Inflation, sharply rising energy and gas prices and high rents in many places are already challenging for many consumers, Ullrich warned. A debate about increasing the price of meat products would therefore come at the wrong time.

FDP for European action

FDP consumer politician Judith Skudelny is skeptical about price increases. It would be desirable if consumers were willing to pay significantly more money for better meat quality – along with better animal welfare and higher environmental standards – said the MP in the Handelsblatt. However, the past has shown that this is not the case to a sufficient extent.

Skudelny is therefore convinced that the introduction of significantly higher standards at national level would not lead to better production methods in Germany. Rather, there would probably be a “relocation of production to countries whose standards are significantly below ours,” she said.

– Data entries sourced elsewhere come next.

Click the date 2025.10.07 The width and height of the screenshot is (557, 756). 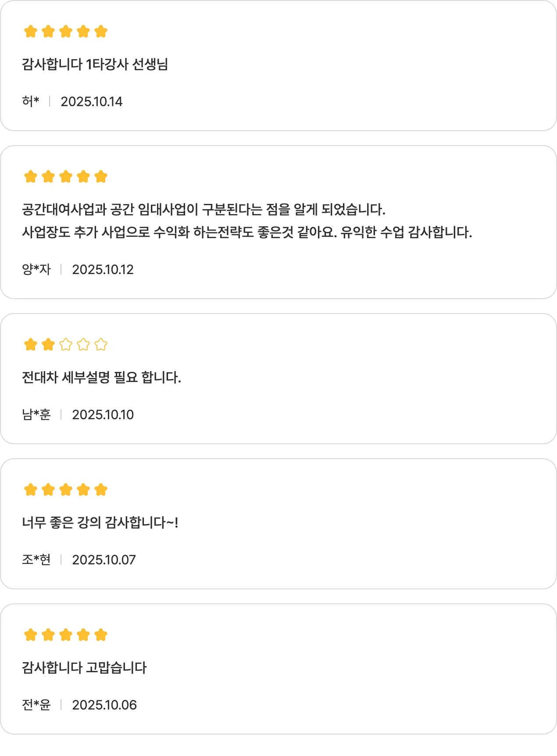[104, 560]
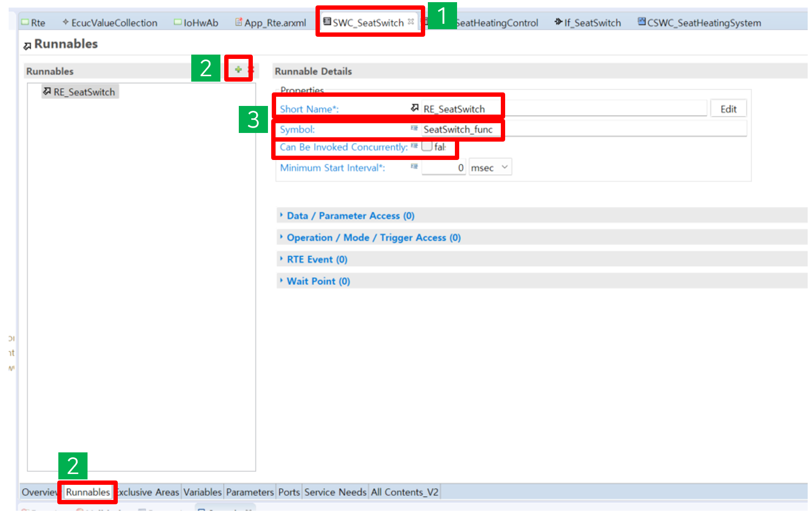Click the Runnables heading icon
This screenshot has width=812, height=514.
28,45
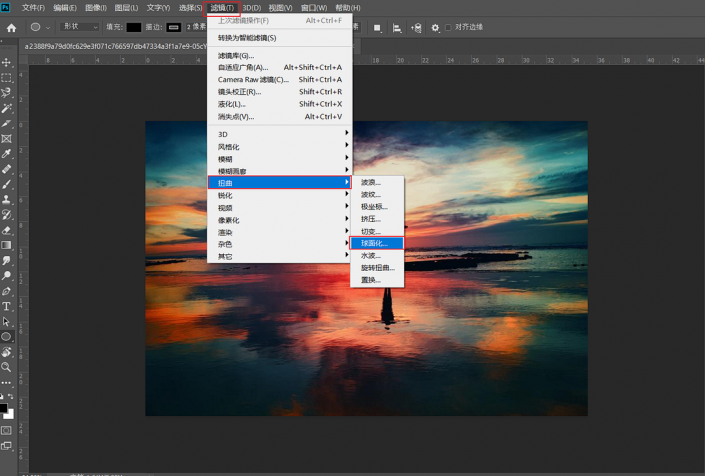Select the Horizontal Type tool
Image resolution: width=705 pixels, height=476 pixels.
point(6,306)
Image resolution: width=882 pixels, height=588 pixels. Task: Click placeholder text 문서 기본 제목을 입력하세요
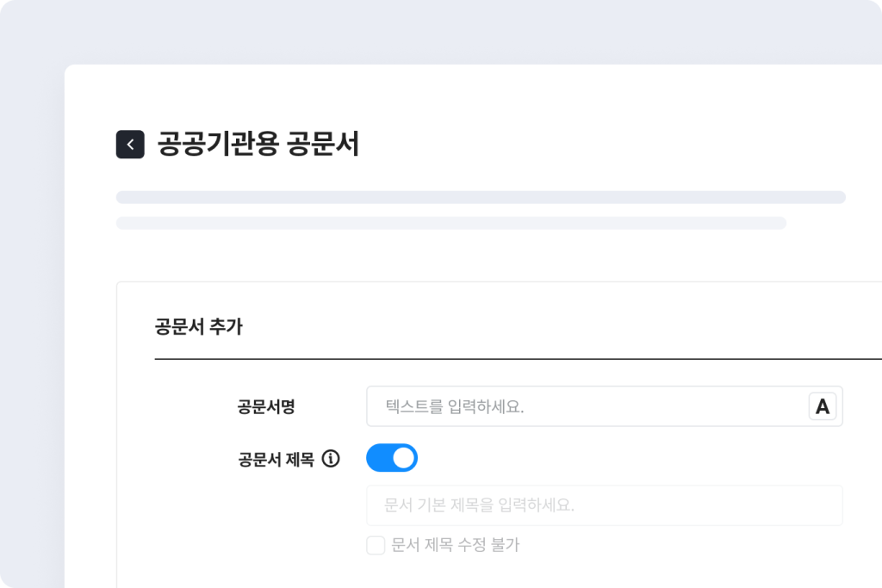[x=479, y=505]
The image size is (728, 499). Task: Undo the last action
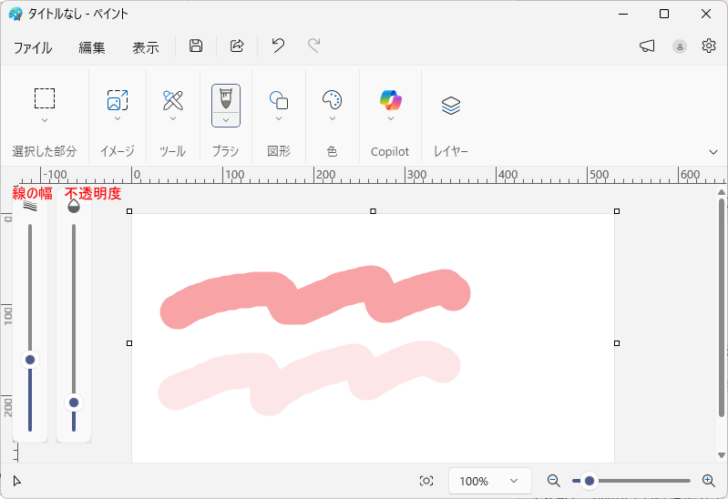click(x=278, y=46)
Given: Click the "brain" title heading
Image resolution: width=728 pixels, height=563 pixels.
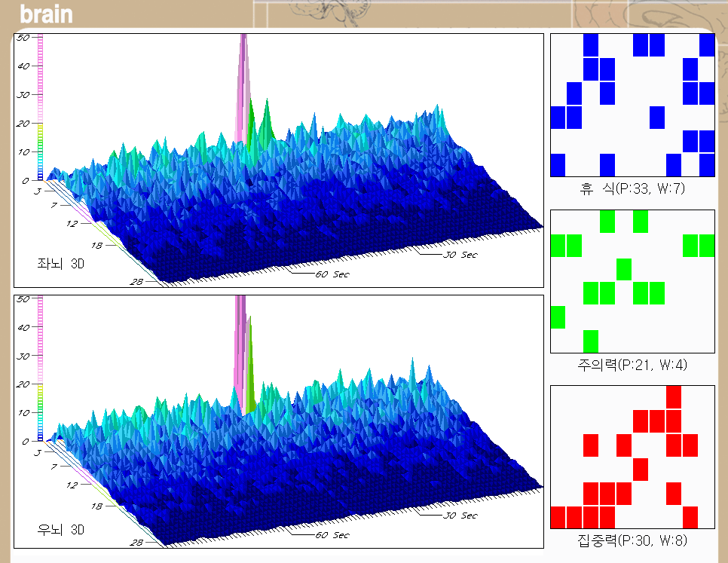Looking at the screenshot, I should pyautogui.click(x=46, y=14).
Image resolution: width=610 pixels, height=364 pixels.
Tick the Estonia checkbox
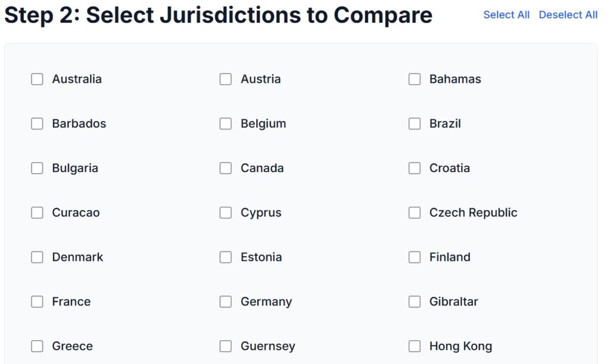pos(226,257)
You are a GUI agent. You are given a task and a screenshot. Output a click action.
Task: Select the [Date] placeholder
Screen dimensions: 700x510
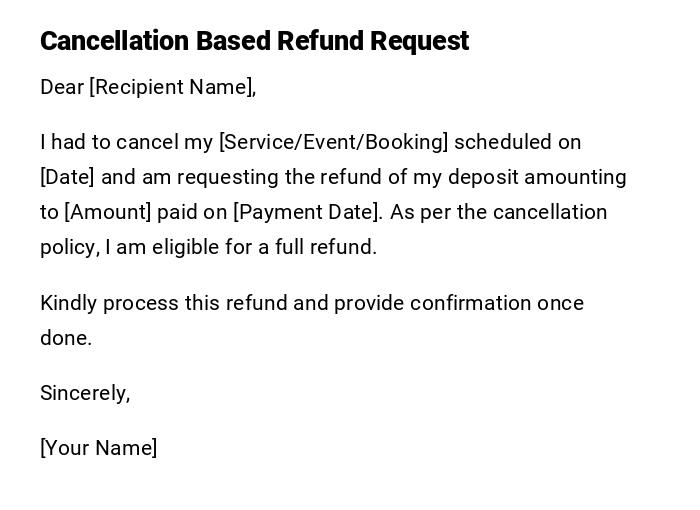tap(67, 177)
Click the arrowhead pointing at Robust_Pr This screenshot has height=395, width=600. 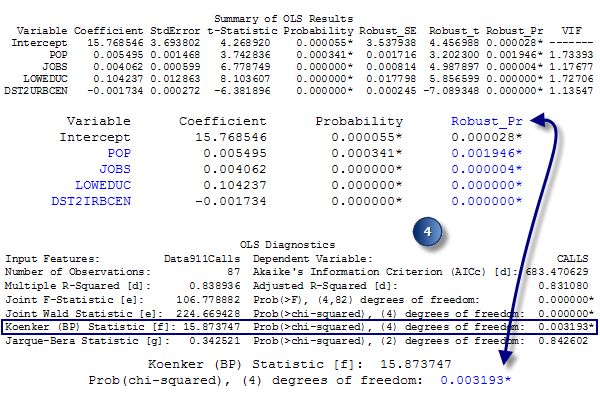539,120
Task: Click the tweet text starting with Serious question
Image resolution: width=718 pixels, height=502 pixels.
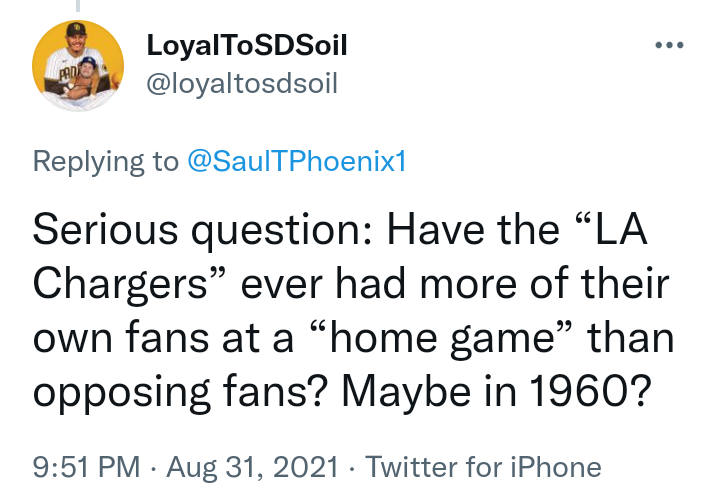Action: tap(353, 311)
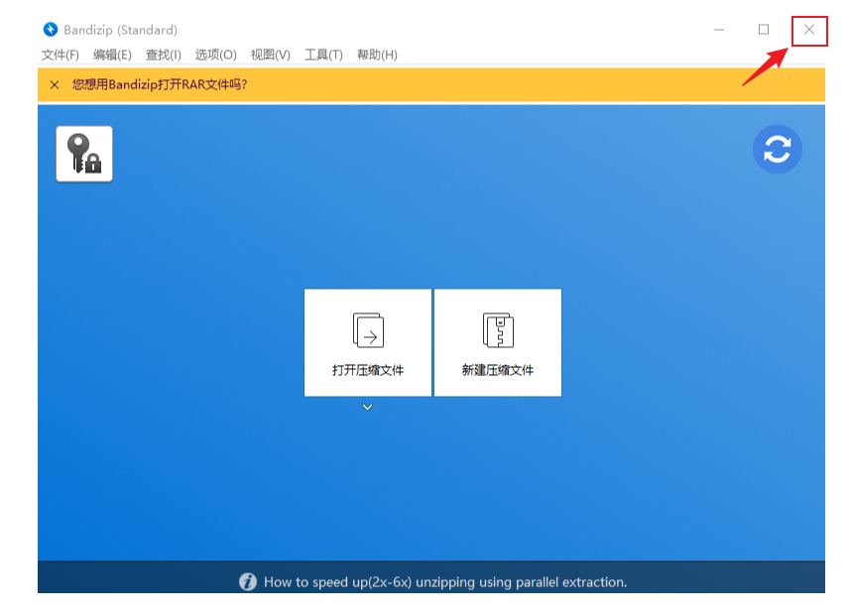Close Bandizip with the highlighted X button

coord(809,30)
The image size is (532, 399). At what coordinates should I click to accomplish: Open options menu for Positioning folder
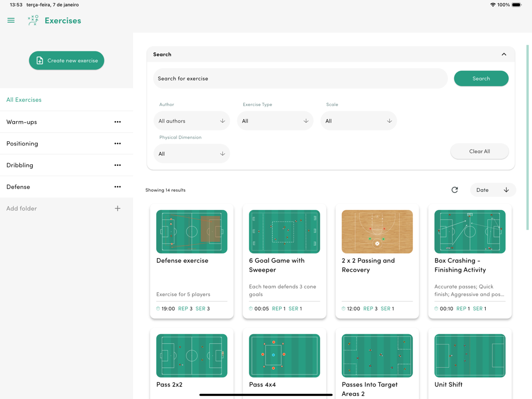(117, 143)
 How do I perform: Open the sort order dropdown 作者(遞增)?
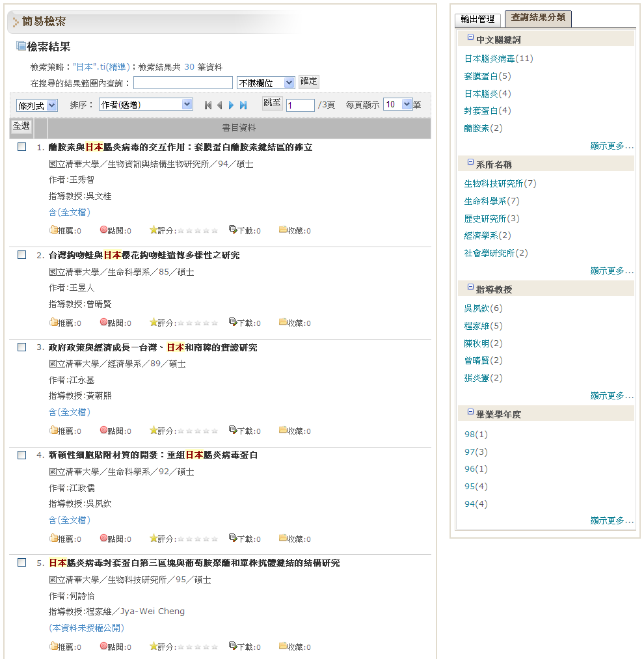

Nevertheless, the discussion about meat prices must be pushed forward. “However, we need at least a European approach,” emphasized the FDP politician.

According to the scientists’ model calculations, depending on the production process, a kilogram of beef should be 35 to 56 percent more expensive in industrialized countries, lamb and pork by 19 percent and poultry by 25 percent.

The Potsdam environmental economist Linus Mattauch criticizes that higher prices in the name of climate protection are only concentrated in a few areas. “While we tax greenhouse gas emissions in the electricity and transport sectors to try to reduce them, the aforementioned environmental effects of meat consumption are not taken into account,” he said. The meat price does not reflect it and is therefore set too low.

For researchers, pricing meat is essential to price in the magnitude of the environmental and health externalities associated with livestock farming and meat consumption. In this context, Mattauch pointed out that 13 percent of global greenhouse gas emissions can be attributed to livestock farming.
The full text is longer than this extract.